Ursprünglich mit dem Anspruch auf eine Rückeroberung des Festlandes, wurde diese Idee spätestens seit den 70er Jahren utopisch. Heute hat Taiwan, die Republik China, 2% der Bevölkerung des ehemaligen Bürgerkriegsgegners und rund 10% des Bruttoinlandsprodukts.

Das kommende Ende der freien Chinesen
Nationalchina war 60 Jahre lang vor Rotchina sicher. Zunächst noch aus eigener Kraft, sorgten die USA seither mit Waffenlieferungen und –Verkäufen für ein Nationalchina, das sich selbst verteidigen kann. Seit Rotchina jedoch dank der wirtschaftlichen Reformen Deng Xiaopings unaufhaltsam an Stärke gewinnt, ändert sich die Kraftverteilung scheinbar unaufhaltsam. Die Waage ist bereits deutlich zur Rotchinesischen Seite hin ausgeschlagen, und schon bald wird Nationalchina hoffnungslos unterlegen sein.

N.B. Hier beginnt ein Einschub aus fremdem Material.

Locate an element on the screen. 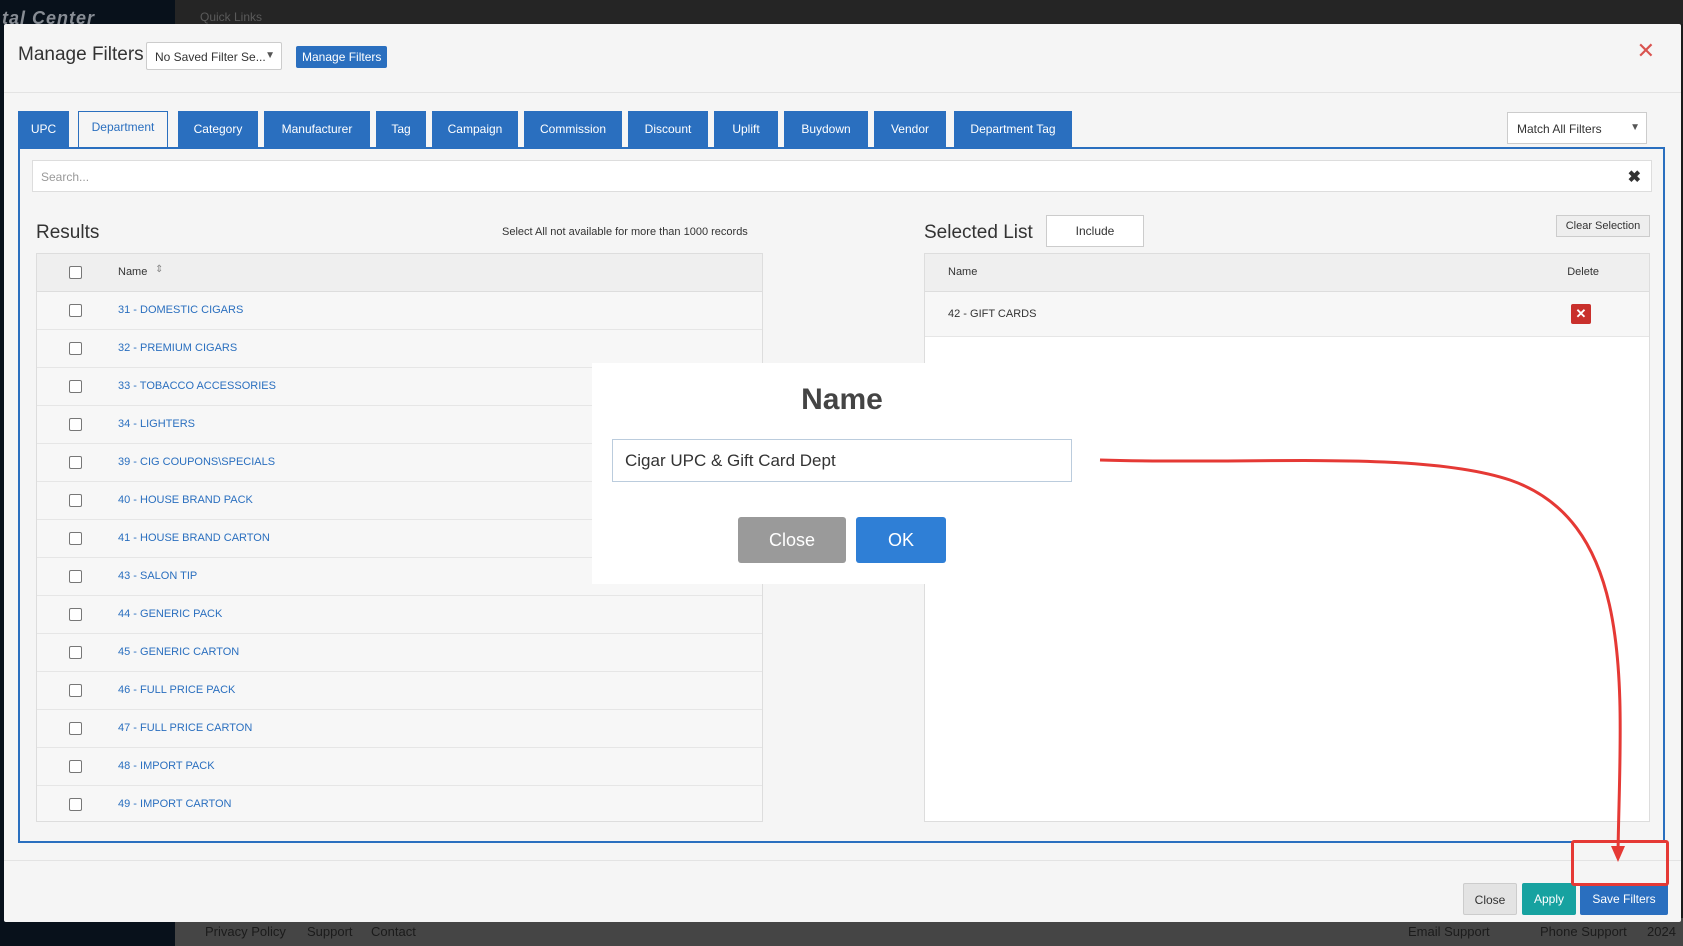 The height and width of the screenshot is (946, 1683). save-filters-button: Save Filters is located at coordinates (1624, 899).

In absehbarer Zeit scheint eine Situation zu drohen, die dem Melierdialog gleicht. So wie Athen Melos im Peloponnesischen Krieg das Messer auf die Brust setzte und die neutrale Stadt nur vor die Wahl zwischen Anschluss an den Attischen Seebund, oder aber die vollständige Vernichtung stellte, so wird eine Großmacht China schon in absehbarer Zeit Taiwan ins „Mutterland“ eingliedern wollen.

In den kommenden Artikeln sollen die tatsächlichen Machtverhältnisse erklärt, Handungsloptionen erörtert und potentielle Folgen eines „Melierdialogs“ zwischen National- und Rotchina erörtert werden.